Source excerpt:
────

# did the Middle Earth exist?



## Cinderella (Jul 26, 2002)

Sometimes I think that all those creatures from the Lord of the Rings could have lived in other age. Some people think that The Middle Age is the most similar to the Third Age. There were wizards,(Merlin) strange creatures, you know, like in the Prince Valiant.What do you think? Though I don't put this great story in a particular age or place. I think it's a timeless story, simply because there's nothing like that. 
When you're reading the story it's like you were there. Tolkien himself was an amazing wizard of the imagination.Maybe hobbits, trolls, did exist or maybe not. Anyway I would like that they were real.But they really live. The Middle Earth lives in our imagination.


----------



## Amichi (Jul 26, 2002)

In a universe of infinite possibility, anything is possible. 

So there may very well be a Middle Earth out there, somewhere!

Then again... you're listening to a rp'er, here. ;-)


----------



## Amichi (Jul 26, 2002)

*laugh* That's the same argument people apply to religion...

...but I prefer to think that there's something beyond the mundane reality some of us are stuck in. ;-) So viva la middle earth, or something.


----------



## Flame of Anor (Jul 27, 2002)

People once thought Europe to be Middle Earth, or still do for all I know. Hey you never know.

-Flame


----------



## Gandalf_White (Jul 27, 2002)

oooooooo That's almost a scary thought. Well you never know...............???????


----------



## ReadWryt (Jul 27, 2002)

...well, except for the complete lack of any archeological evidence of Elves, Trolls, Balrogs, giant Dwarven caverns or geological evidence that the planet was at one time flat...


----------



## Gil-Galad (Jul 27, 2002)

I have read an article about LOTR and Tolkien.It was said that Tolkien created another world,parallel to ours, in which people can live while they're reading.I belive ME is world which exists around us,we want ME to be real thing and with time it becomes real,while we're reading more and more from The Sil,UT.etc


----------



## Amichi (Jul 27, 2002)

You mean the earth isn't flat?!

Well that just throws a monkeywrench in all my plans....

In all seriousness, though, I doubt that -our- world would be a good candidate for Middle Earth. I'll still stick by the old 'in an infinite world, anything is possible' argument though!

────

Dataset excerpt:

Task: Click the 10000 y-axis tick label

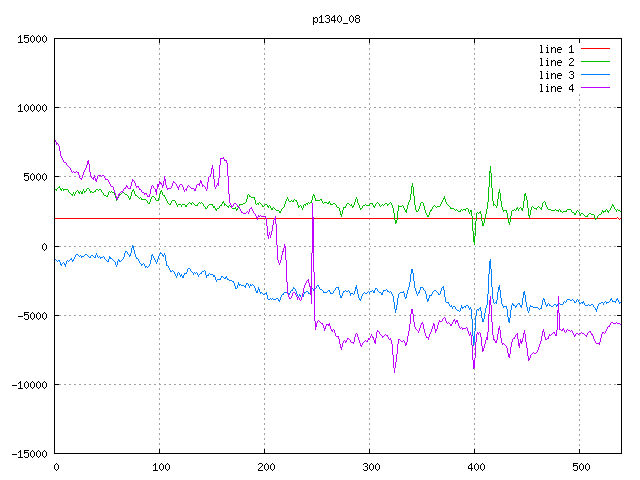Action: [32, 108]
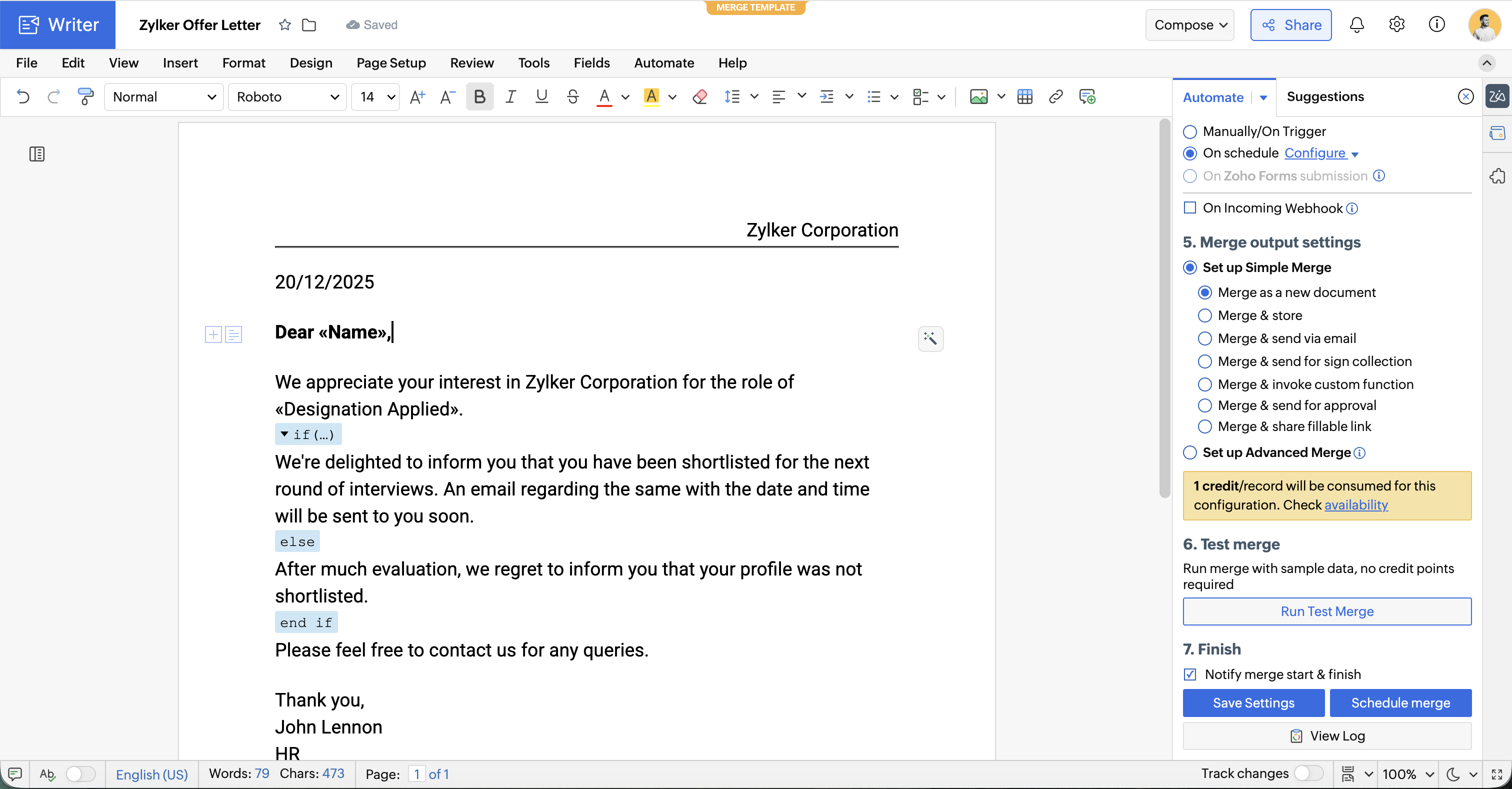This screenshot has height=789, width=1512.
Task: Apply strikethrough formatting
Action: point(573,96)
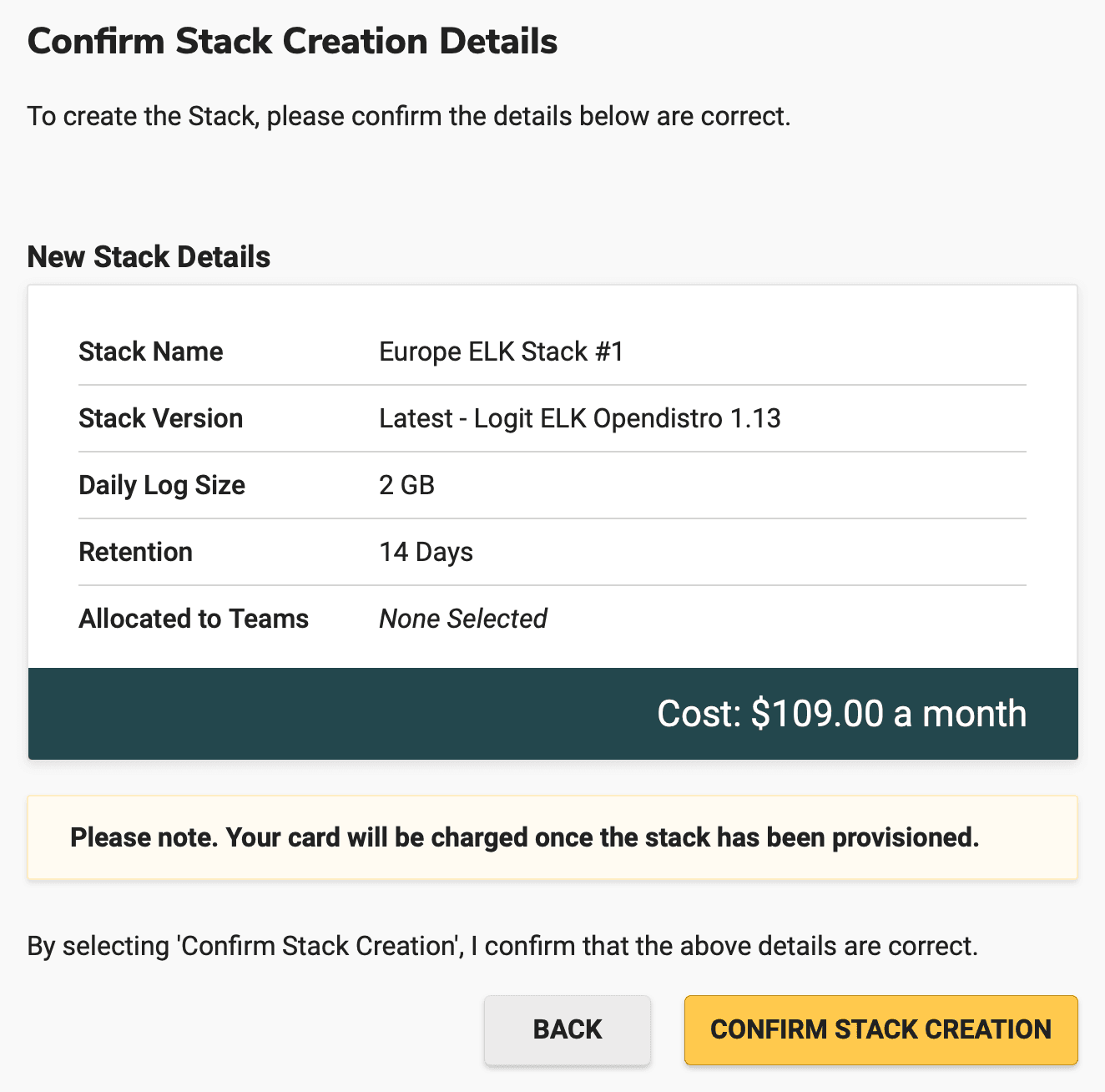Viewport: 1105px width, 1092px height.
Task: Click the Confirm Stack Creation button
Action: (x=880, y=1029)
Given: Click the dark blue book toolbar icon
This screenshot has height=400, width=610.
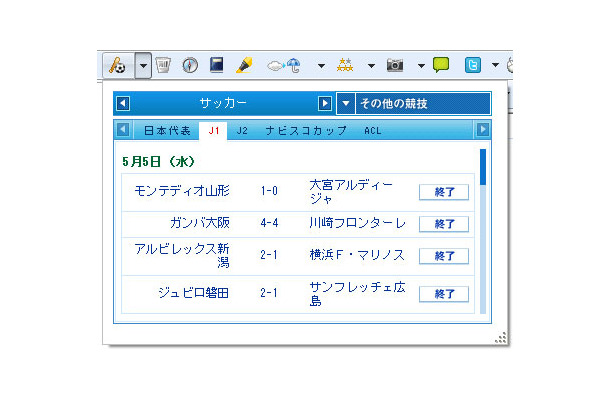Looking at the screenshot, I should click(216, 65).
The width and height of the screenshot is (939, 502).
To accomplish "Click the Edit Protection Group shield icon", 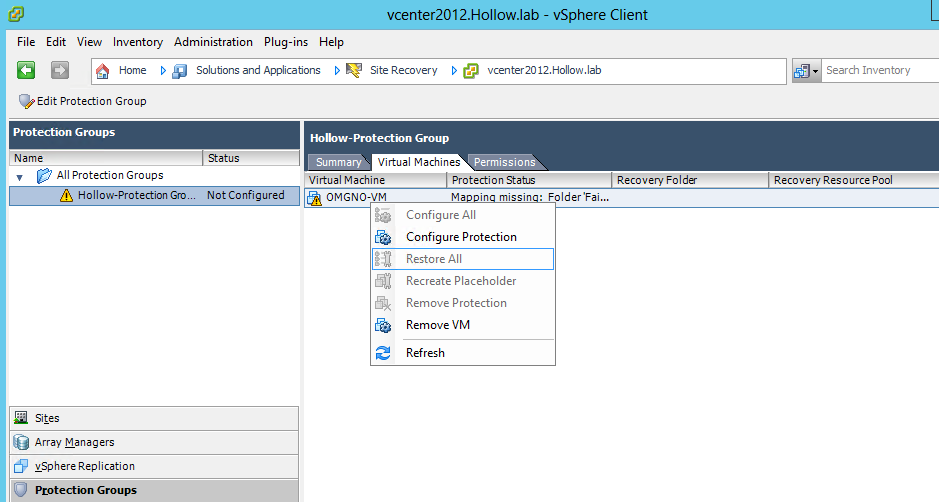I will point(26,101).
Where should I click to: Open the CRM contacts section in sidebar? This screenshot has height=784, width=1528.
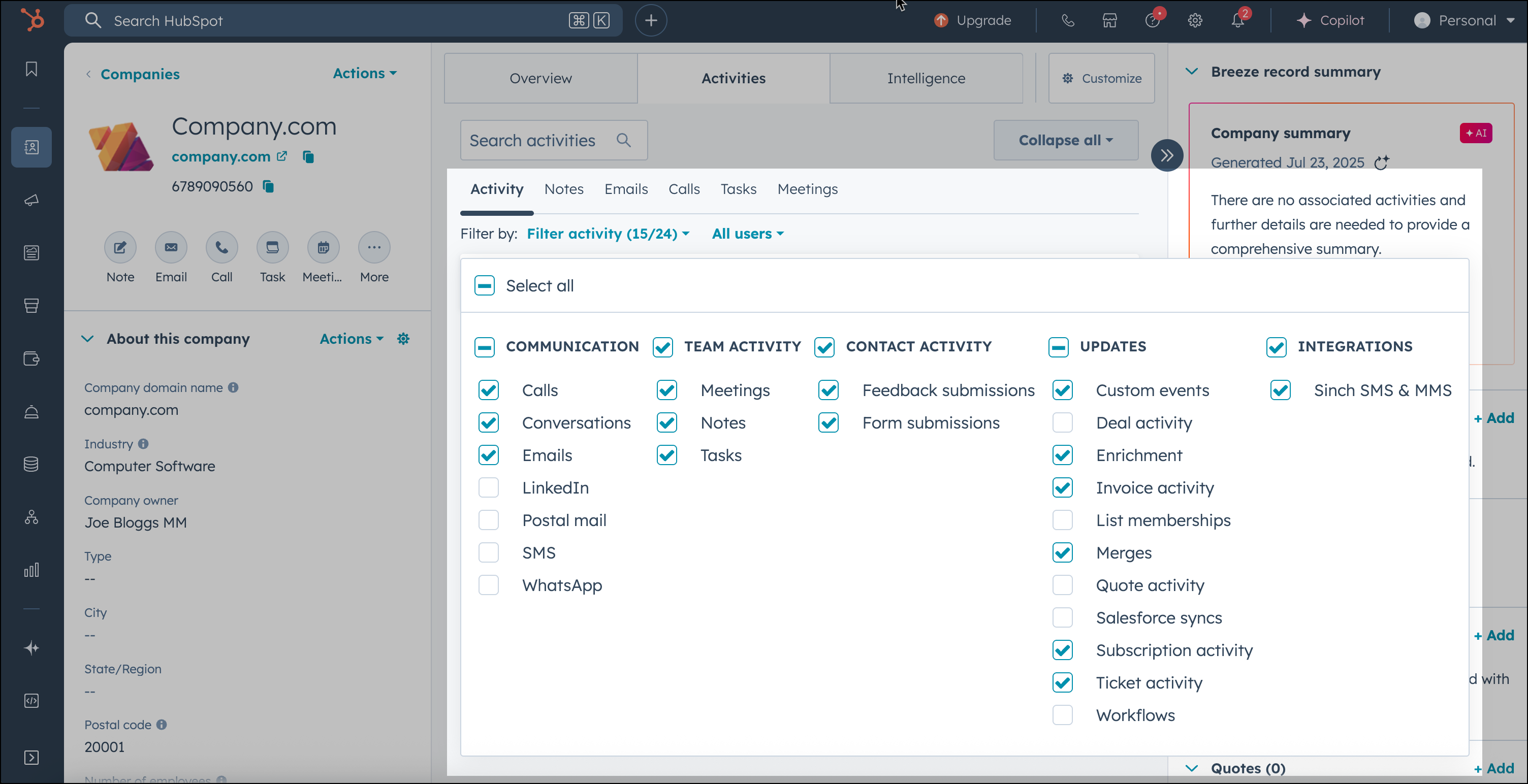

────

Instruction A:
Reproduce the stretch of the forum thread about Middle Earth from "Sometimes I think" through "out there, somewhere!" word for word.
Instruction B:
Report every line of the entries that contains the string "Task", matching case.

Final answer A:
Sometimes I think that all those creatures from the Lord of the Rings could have lived in other age. Some people think that The Middle Age is the most similar to the Third Age. There were wizards,(Merlin) strange creatures, you know, like in the Prince Valiant.What do you think? Though I don't put this great story in a particular age or place. I think it's a timeless story, simply because there's nothing like that. 
When you're reading the story it's like you were there. Tolkien himself was an amazing wizard of the imagination.Maybe hobbits, trolls, did exist or maybe not. Anyway I would like that they were real.But they really live. The Middle Earth lives in our imagination.


----------



## Amichi (Jul 26, 2002)

In a universe of infinite possibility, anything is possible. 

So there may very well be a Middle Earth out there, somewhere!

Final answer B:
Task: Click the 10000 y-axis tick label
Task: Apply strikethrough formatting
Task: Click the Confirm Stack Creation button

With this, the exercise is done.